Matheus de Souza, mototaxista de 23 anos, foi apontado como suspeito de assalto na Linha Amarela por emissora
Foto: Uendell VInicius / Voz das Comunidades

“Trocaram o T pelo D”. Bastou essa confusão em uma transmissão de uma emissora de TV para transformar a vida de Matheus de Souza de 23 anos em uma grande preocupação. O jovem, que mora no Complexo do Alemão, trabalha de mototaxi durante o dia e à noite, faz entregas de bebidas por aplicativo. Na quarta-feira (19), Matheus acordou com um grande susto quando viu seu rosto em uma transmissão de uma emissora de TV, que o apontavam como suspeito de ter participado de um assalto na Linha Amarela que aconteceu no dia 18, que acabou vitimando duas pessoas.

Entrevista exclusiva ao Voz das Comunidades

A equipe do Voz das Comunidades foi recebida por Matheus e sua mãe, Daniele de Souza na última sexta-feira (21) no Complexo do Alemão e contaram como foi o susto. “O apelido do Matheus é ‘MT DO CPX’. Ele e os mototaxistas botaram esse apelido. Aconteceu que, nesse episódio horrível, o suspeito era ‘MD’. Na hora da confusão, entenderam ‘MT’. Foram ao Instagram dele e viram fotos com a blusa ‘MT’, daí surgiu a acusação”, explicou a mãe. Na quarta-feira, Daniele, que trabalha na Barra da Tijuca, saiu do trabalho às pressas para ajudar o filho.

Esclarecimentos junto à Polícia Civil

Com o advogado, a família visitou a 44ª Delegacia de Polícia, em Inhaúma, e descobriu que o caso havia sido transferido para a Delegacia de Homicídios, na Barra. A família foi até lá para verificar se Matheus constava em algum inquérito policial no sistema da Polícia Civil. Nada foi encontrado. Naquele mesmo dia, o delegado e sua equipe não estavam.

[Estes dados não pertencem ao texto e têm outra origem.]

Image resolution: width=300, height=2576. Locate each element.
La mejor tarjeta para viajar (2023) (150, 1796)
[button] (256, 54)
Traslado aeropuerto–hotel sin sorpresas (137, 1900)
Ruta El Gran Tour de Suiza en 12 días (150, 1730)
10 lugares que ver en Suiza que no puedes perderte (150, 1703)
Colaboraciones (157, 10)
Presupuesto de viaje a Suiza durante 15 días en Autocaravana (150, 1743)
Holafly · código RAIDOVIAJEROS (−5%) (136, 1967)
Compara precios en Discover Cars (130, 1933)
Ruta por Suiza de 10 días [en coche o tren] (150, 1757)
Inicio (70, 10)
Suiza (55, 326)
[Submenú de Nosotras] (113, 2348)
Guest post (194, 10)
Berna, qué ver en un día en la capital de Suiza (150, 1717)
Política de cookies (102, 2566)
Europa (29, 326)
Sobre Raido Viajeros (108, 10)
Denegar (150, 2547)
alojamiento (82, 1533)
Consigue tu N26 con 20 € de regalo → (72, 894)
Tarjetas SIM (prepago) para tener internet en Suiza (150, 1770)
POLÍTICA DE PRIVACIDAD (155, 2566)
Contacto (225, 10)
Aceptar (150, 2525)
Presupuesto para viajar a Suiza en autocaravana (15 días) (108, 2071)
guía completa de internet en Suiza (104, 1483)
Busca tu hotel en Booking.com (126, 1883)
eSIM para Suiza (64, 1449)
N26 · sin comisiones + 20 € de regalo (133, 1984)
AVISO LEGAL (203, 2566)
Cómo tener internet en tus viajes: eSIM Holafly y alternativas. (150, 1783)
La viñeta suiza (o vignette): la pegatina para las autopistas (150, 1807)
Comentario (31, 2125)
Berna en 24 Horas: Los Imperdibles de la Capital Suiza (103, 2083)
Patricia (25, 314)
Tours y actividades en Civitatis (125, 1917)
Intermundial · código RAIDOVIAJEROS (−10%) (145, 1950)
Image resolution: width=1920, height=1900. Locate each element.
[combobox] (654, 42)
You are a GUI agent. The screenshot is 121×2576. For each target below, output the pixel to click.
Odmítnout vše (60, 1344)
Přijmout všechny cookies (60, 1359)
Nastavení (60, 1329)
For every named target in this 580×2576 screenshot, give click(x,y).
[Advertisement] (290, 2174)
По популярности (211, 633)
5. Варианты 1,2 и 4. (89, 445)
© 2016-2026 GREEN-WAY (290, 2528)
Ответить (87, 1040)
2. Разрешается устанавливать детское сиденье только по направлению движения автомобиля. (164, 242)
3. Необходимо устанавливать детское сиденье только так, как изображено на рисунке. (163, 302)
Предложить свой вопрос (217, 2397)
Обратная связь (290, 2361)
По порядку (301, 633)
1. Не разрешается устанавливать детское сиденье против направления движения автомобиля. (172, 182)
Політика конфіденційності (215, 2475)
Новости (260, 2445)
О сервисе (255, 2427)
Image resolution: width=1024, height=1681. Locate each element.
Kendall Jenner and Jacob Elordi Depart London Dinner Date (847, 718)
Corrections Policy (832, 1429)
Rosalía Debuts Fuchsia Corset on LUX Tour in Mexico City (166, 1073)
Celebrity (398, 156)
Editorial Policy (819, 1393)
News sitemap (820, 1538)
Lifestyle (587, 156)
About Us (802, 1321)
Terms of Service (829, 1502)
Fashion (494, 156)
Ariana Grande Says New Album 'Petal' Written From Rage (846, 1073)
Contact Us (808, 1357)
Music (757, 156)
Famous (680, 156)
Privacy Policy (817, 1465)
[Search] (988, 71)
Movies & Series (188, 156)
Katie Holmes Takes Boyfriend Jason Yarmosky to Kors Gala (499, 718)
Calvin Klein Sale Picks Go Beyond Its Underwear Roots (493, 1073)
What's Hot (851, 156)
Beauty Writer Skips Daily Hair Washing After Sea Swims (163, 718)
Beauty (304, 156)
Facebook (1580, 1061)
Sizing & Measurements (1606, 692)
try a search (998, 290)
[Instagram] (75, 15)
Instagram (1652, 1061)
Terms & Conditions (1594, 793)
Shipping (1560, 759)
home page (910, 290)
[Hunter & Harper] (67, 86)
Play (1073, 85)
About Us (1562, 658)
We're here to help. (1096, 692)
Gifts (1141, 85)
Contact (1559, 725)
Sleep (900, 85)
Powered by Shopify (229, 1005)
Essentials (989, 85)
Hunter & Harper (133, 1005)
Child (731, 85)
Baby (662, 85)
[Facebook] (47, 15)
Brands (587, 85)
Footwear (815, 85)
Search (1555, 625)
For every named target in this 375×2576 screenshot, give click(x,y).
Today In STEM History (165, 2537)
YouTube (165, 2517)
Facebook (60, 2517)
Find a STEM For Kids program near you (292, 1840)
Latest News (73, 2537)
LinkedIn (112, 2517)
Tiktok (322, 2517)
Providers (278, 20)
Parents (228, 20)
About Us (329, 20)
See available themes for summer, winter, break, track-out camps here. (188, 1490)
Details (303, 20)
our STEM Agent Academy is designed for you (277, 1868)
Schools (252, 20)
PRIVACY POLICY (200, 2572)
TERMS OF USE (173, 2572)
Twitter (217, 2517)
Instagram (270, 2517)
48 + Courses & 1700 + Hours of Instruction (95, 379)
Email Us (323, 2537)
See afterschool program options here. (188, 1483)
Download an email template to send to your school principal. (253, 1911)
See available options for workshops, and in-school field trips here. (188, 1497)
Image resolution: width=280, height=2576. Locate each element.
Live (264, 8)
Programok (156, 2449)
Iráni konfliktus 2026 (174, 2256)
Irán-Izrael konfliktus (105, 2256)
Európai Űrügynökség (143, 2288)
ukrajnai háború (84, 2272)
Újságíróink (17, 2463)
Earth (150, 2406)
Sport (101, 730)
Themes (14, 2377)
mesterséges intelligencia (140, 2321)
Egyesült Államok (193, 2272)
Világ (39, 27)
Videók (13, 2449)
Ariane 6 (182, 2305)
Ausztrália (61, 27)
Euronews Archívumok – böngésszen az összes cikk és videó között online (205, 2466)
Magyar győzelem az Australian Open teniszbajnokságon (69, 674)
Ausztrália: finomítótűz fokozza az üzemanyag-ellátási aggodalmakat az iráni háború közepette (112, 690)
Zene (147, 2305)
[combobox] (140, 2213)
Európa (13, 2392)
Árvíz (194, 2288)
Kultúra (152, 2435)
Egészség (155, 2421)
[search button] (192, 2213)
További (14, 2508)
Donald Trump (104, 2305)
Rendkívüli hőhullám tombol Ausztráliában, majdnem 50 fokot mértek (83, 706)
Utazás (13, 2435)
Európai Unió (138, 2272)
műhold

Então a família foi instruída a volta no dia seguinte. E foi o que fizeram.

Na quinta-feira (20), retornaram à Delegacia de Homicídios e receberam a confirmação de que nem o nome nem as fotos de Matheus constavam nos autos do inquérito. O mototaxista prestou depoimento de forma voluntária, informando que não tem nenhuma relação com o ocorrido na Linha Amarela, nem com outros crimes. “Ratificamos que a matéria jornalística veiculada pela emissora não é verdadeira”, afirmou o advogado de Matheus, Pedro Barros.

Rosto de jovem foi veiculado pela emissora, apontando como suspeito
Imagem: Reprodução

Impacto na Família: ‘Você sofrer por uma coisa que você não cometeu? Aí fica difícil’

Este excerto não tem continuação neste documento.